Unifying theory of GLMs

# Unifying theory of GLMs
### 02.14.22

---

## [Click here for PDF of slides](11-glm-theory.pdf)

---

## Announcements

- Fill out [mini-project 01 team evaluation](https://forms.office.com/r/MuLAg4y7dY) by **Thu, Feb 17 at 11:59pm**

- Quiz 02: Wed, Feb 16 (after class) - Fri, Feb 18 at 11:59pm

---

## Quiz 02

- Open Feb 16 after class (check for announcement) and is due Fri, Feb 18 at 11:59pm
  - The quiz is not timed and will be administered in Gradescope.

- Covers content since Quiz 01
  - Jan 26 - Feb 16 lectures
  - BMLR Chapters 4 - 5 (Use Chapter 3 for reference)

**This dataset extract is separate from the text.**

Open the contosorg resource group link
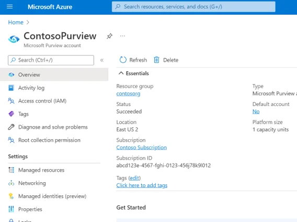The width and height of the screenshot is (297, 222). coord(128,94)
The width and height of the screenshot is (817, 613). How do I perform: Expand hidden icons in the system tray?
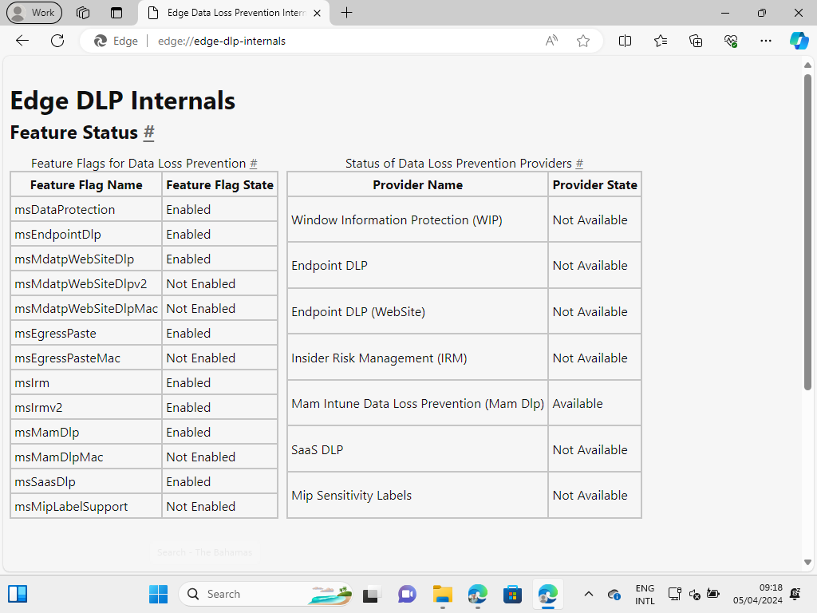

- Fill in the blank, multiple choice, short answer questions

- Open book, open note, open internet (not crowd sourcing sites). You <u>cannot</u> discuss the quiz with anyone else. Please email me if you have questions.

---

## Learning goals

- Identify the components common to all generalized linear models

- Find the canonical link based on the distribution of the response variable

- Explain how coefficients are estimated using iteratively reweighted least squares (IWLS)

---

## Unifying theory of GLMs

---

## Many models; one family

We have studied models for a variety of response variables

- Least squares (Normal)
- Logistic (Bernoulli, Binomial, Multinomial)
- Log-linear (Poisson, Negative Binomial)

These models are all examples of **generalized linear models**.

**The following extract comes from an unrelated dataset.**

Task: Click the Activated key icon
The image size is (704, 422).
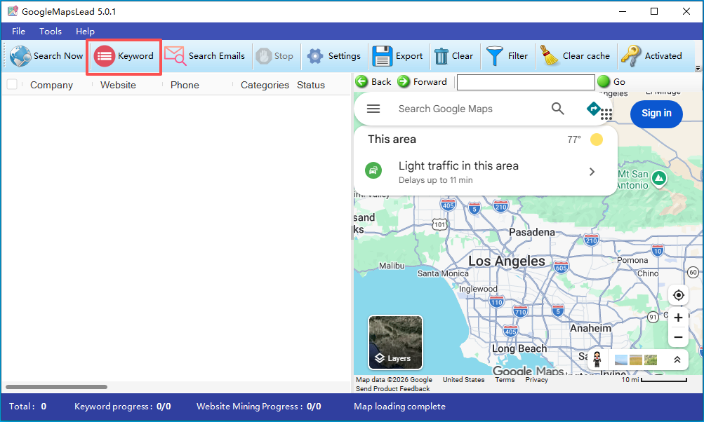Action: pyautogui.click(x=630, y=56)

GLMs have a similar structure for their likelihoods, MLEs, variances, so we can use a generalized approach to find the model estimates and associated uncertainty.

---

## Components of a GLM

[Nelder and Wdderburn (1972)](https://sakai.duke.edu/access/content/group/ec265469-bdb3-47a7-beb0-317956b6f86f/GLM-paper.pdf) defines a broad class of models called **generalized linear models** that generalizes multiple linear regression. GLMs are characterized by three components:

1️⃣ Response variable with parameter `$\theta$` whose probability function can be written in exponential family form (**random component**)

2️⃣ A linear combination of predictors, `$\eta = \beta_1 x_1 + \beta_2 x_2 + \dots + \beta_p x_p$` (**systematic component**)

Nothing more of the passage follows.